Please add your suggestions below

(this way it is easier for persons working on the debugger to notice new suggestions) ... Add your suggestions here ...

  • Allow old syntax in the watch tool or put all old evaluations in the Object tool. This way, if we have a postcondition that goes "index = old index + 1" and it gets violated, it's possible to see the old value of index to better understand the cause of the assertion violation.
  • Allow step-by-step execution of the invariants evaluation.
  • Object viewer for HASH_TABLE.

Crazy Brainstorms

  • A way to mark already executed lines with a different background, so when you are debugging a large feature (a typical example is a feature with nested if-then-else), you'll know the execution context (i.e., which branches were executed). For loops, we can use 2 different background colors, one for the current iteration, the other for former iterations. To implement this, we need to have some sort of callbacks every time when we meet the starting slot of a branch, such as if, else, inspect. From this along with the current execution point, we can infer which lines were actually executed. We only need to keep the information of the slots that are in current call stack.
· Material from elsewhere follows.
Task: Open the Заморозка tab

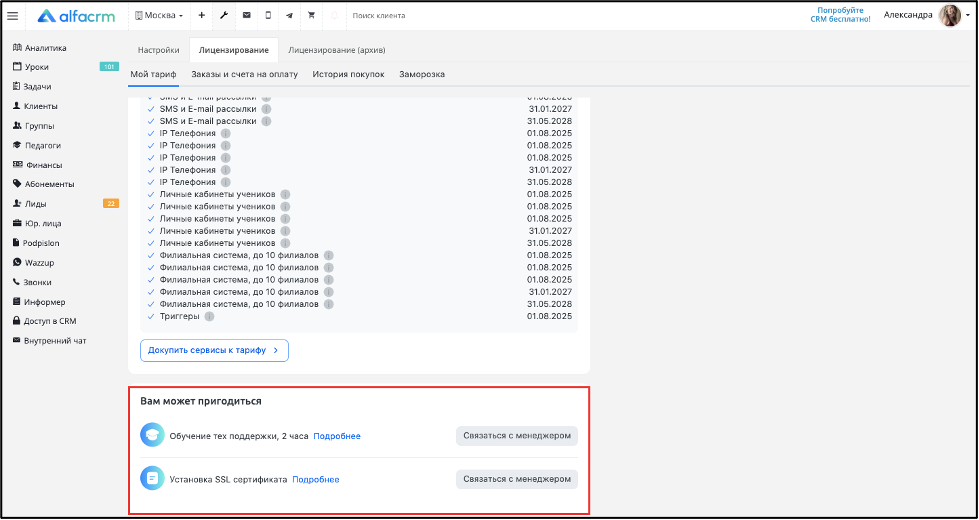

A way to achieve this is by generating invisible breakpoints, i.e., breakpoints that not visible to programmers, they are just used to record information. All the marked lines together provides a dynamic slicing of the running program. But this (I mean, only record branch start slots) is just for optimization. It lacks of generality. Because if we have callbacks for every slot, we can provide a event-based programmable debugger interface.


  • Difficulty in debugging is the exact reason why general best practice is to write small discrete methods. I would recommend replacing your inner loops with a method call that contains the inner loop. Most people are worried about the "performance hit" of this, but in reality there is 0 performance hit because the *compiler* will inline it. Human readable code, translated by the compiler, to efficient machine code.